The Squirrel turned over the Ace and Queen of Spades, not quite mirroring the Professor of Astrology Janitor’s hand, but still a winning Ace-high flush. The Professor of Astrology Janitor began his plaintive mewling and Chef went to the kitchen to make Grilled Ham and Cheese Breakfast Squares, leaving your lowly mail room clerk to review the week’s correspondence….


Dear Ms. Crissie,

From my own anti-abortion perspective, saying that women who have abortions should be hanged makes Kevin Williamson an extremist. But my pro-choice friends endorsing Williamson’s sacking can’t see that his extremism is mirrored in their own, in a system of supposedly “moderate” thought that is often blind to the public’s actual opinions on these issues, that lionizes advocates for abortion at any stage of pregnancy, that hands philosophers who favor forms of euthanasia and infanticide prestigious chairs at major universities, that is at best mildly troubled by the quietus of the depressed and disabled in Belgium or the near-eradication of Down syndrome in Iceland or the gendercide that abortion brought to Asia, that increasingly accepts unblinking a world where human beings can be commodified and vivisected so long as they’re in embryonic form.

Ross in NY

Dear Ross,

We hardly know where to begin with this mishmash of irrelevance and myth.

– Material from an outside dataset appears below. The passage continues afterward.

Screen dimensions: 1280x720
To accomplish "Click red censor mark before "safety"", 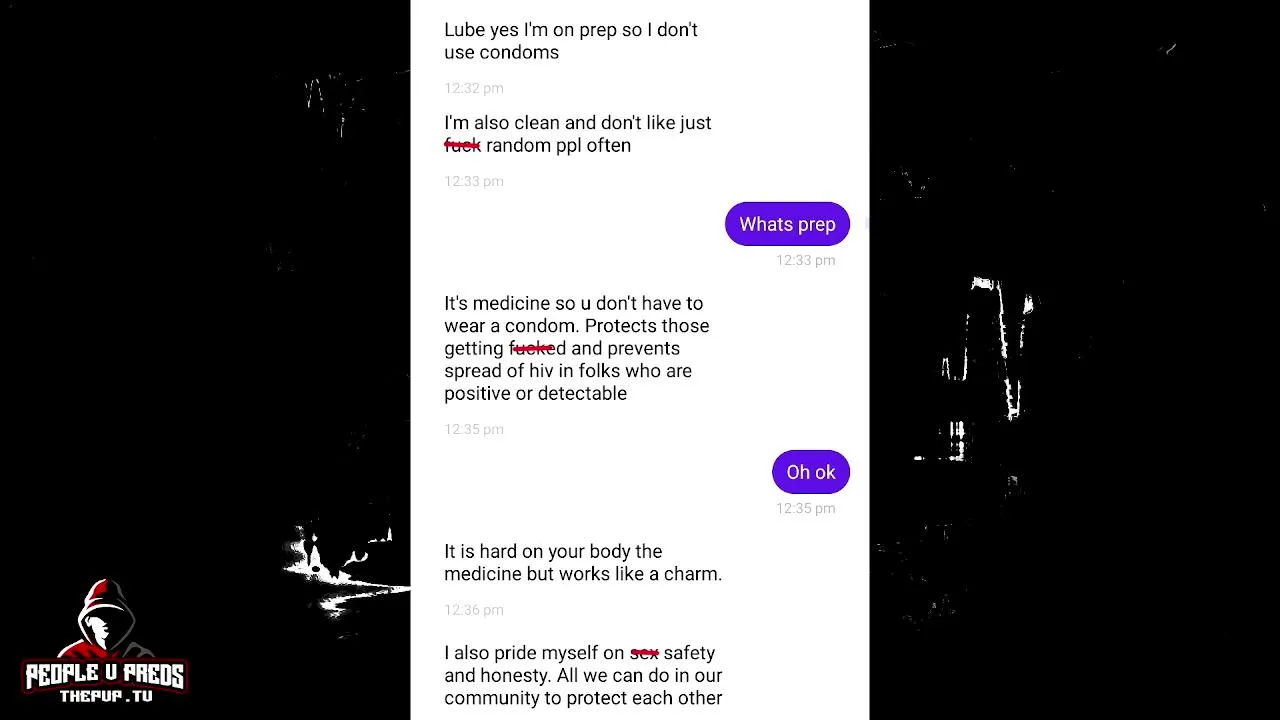I will [644, 653].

First, we note that pro-choice advocates do not misunderstand public opinion. Polling by Gallup, Pew Research, and PerryUndem Research all find solid majorities of Americans supporting a woman’s right to choose. Gallup’s poll found that 79% of Americans believe abortion should be legal in some or all circumstances, while Pew Research found 57% believe it should be legal in all or most cases.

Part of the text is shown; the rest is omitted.